I emphasize that #DIP1027 knows nothing about printf or its formats, other than having the default format be `%s`. The default can, of course, be overridden.

Again, DIP1027 KNOWS NOTHING ABOUT PRINTF OR ITS FORMATS.


February 02, 2021
On Tuesday, 2 February 2021 at 06:22:11 UTC, Walter Bright wrote:
> On 1/31/2021 3:04 AM, claptrap wrote:
>> Why is "working with printf" so important?
>
> It's a canary. printf has a very simple interface, and if string interpolation doesn't work for simple cases, it is indicative of complexity problems.
>
> Along with, of course, everybody uses printf and printf-style functions (dmd has many), and writef also uses a printf-style format.
>
> I emphasize that #DIP1027 knows nothing about printf or its formats, other than having the default format be `%s`. The default can, of course, be overridden.
>
> Again, DIP1027 KNOWS NOTHING ABOUT PRINTF OR ITS FORMATS.

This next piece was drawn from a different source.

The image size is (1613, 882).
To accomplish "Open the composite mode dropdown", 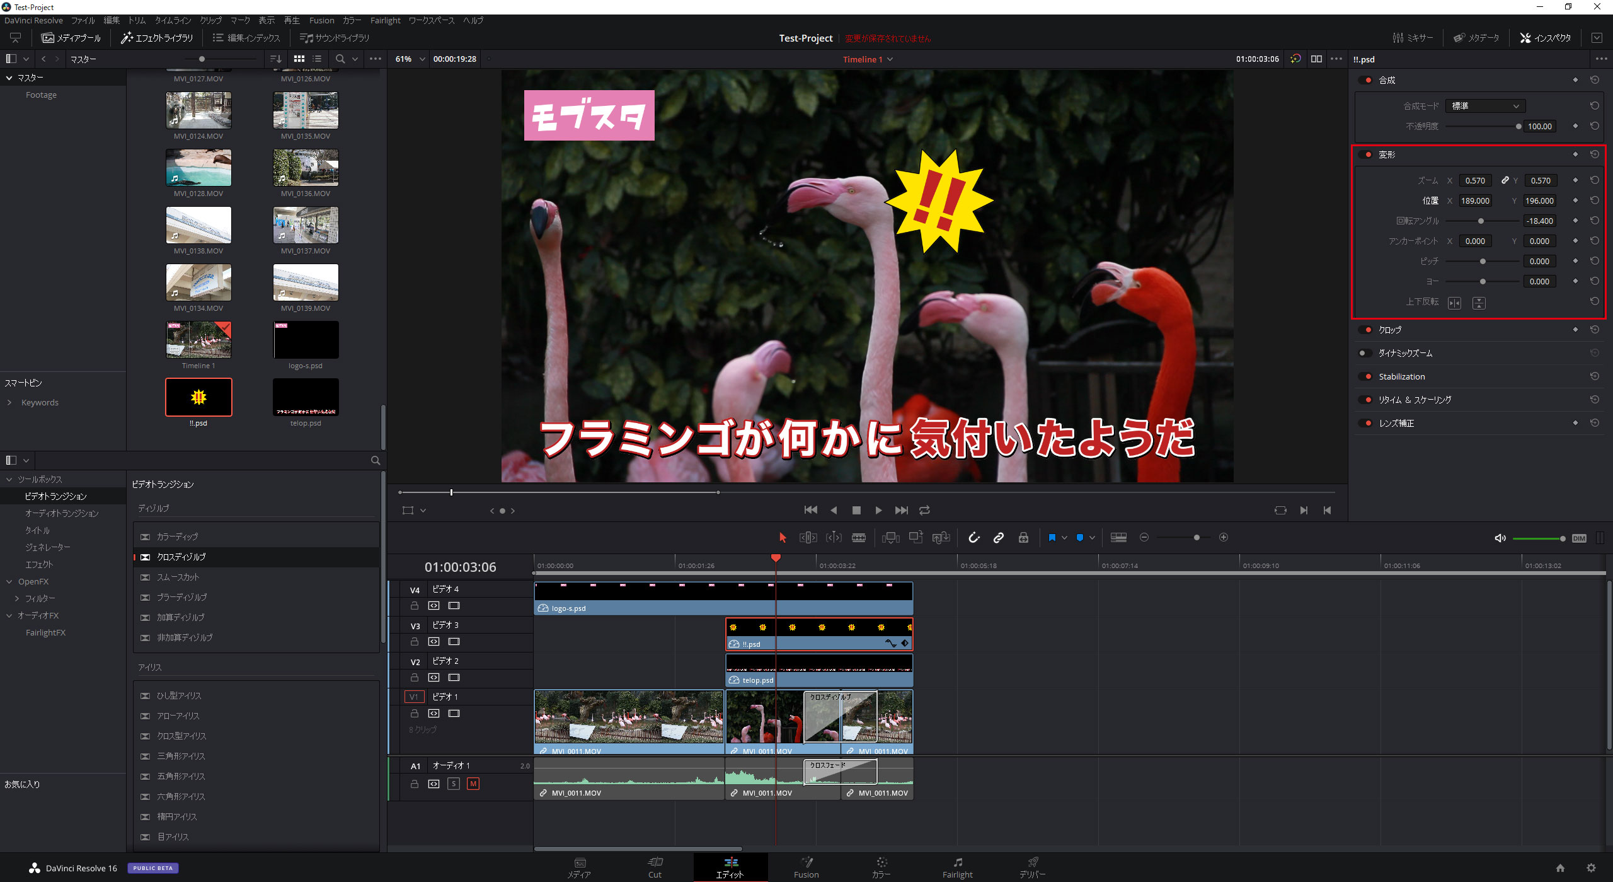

Cheap solution: p"Blah blah {blah}" for printf style, i"xyz" for everything else?
February 02, 2021
On 2/1/21 12:52 PM, Adam D. Ruppe wrote:
> On Monday, 1 February 2021 at 17:06:36 UTC, Paul Backus wrote:
>> No, you've added an extra level of quoting by mistake.
> 
> oh yeah, that's right.
> 
> So we could prolly just define the stringof of interp to be slightly less crazy (the source version either being the proper fqn or the literal itself) and then there's no special case in mixin.

Thought: std.bitmanip.bitfields has some gnarly code that generates shifting and masking code for bitfields. It would be great to show how that code is vastly improved by the DIP.
February 02, 2021
On Tuesday, 2 February 2021 at 08:16:11 UTC, Max Haughton wrote:
> Cheap solution: p"Blah blah {blah}" for printf style, i"xyz" for everything else?

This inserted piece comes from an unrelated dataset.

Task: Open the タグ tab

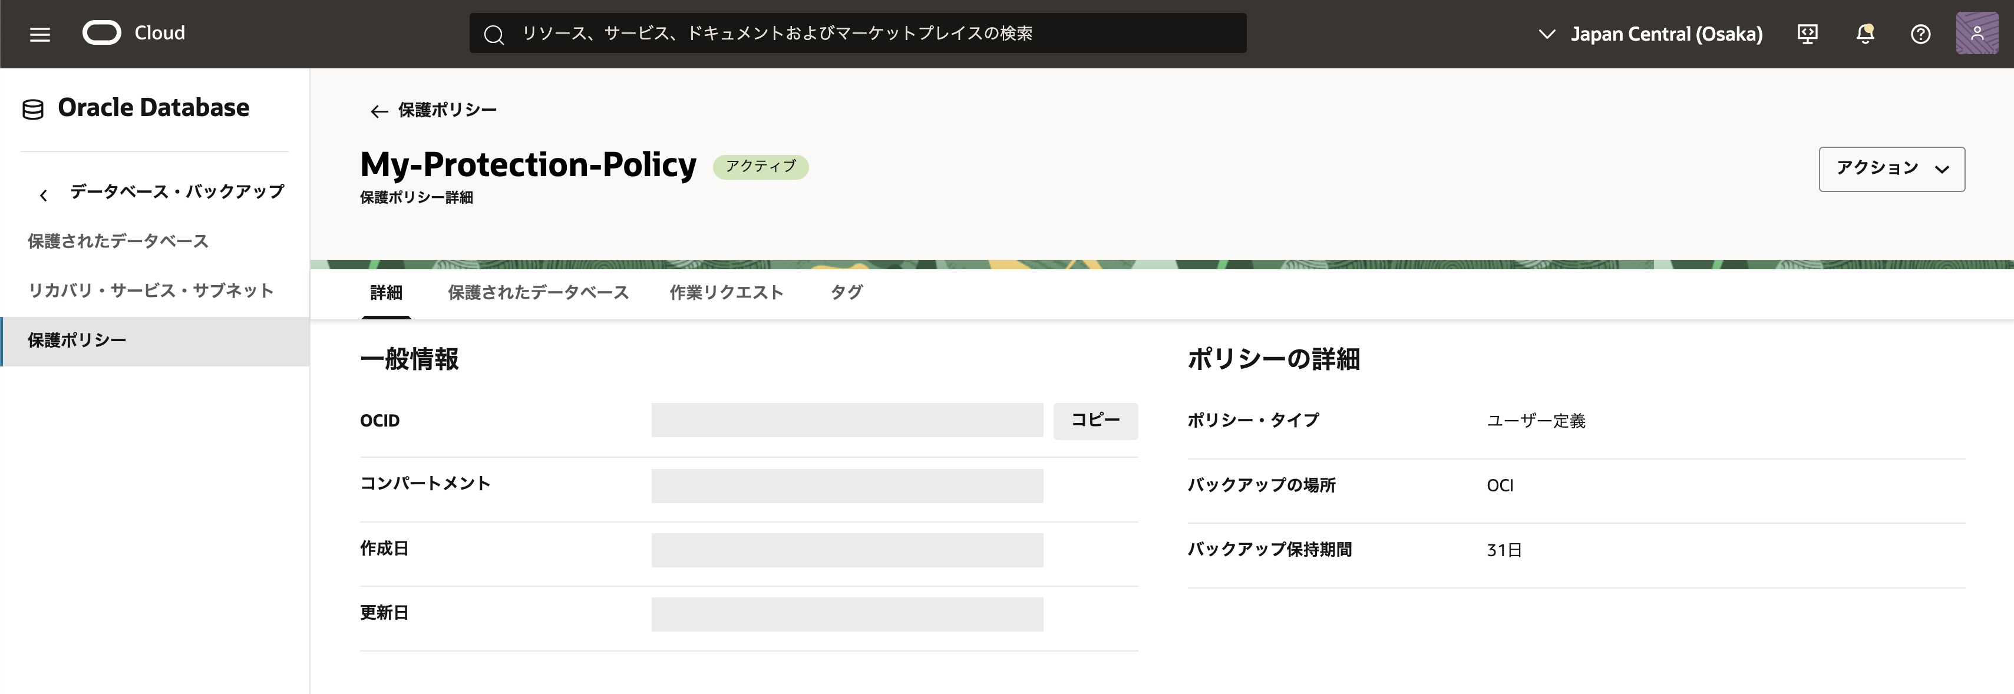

Or just a (zero runtime cost!) library function which is possible with the dip as-is. D excels at these things and there's no need to special case the compiler for it.

No more literal tokens will be added to this DIP. No qq"", no p"". It is all off the table.

The only major question I'm willing to entertain at this point is if the implicit string conversion is worth the cost. Everything else needs to be focused on getting the other little details right (like whatever it does with mixin)

BTW I have a 80% implementation up already (no implicit string impl and only i"" syntax added) so you can play with it yourself:

https://github.com/dlang/dmd/compare/master...adamdruppe:string_interp

The druntime components are

struct interp(string s) { string toString() const { return s; } }


And repeat for wstring and dstring if you like. Those must be in object.d for it to work.


For the demo, just use phobos' std.conv.text to convert it to a plain string (string s = i"anything".text;) or start writing your own functions to really explore the possibilities.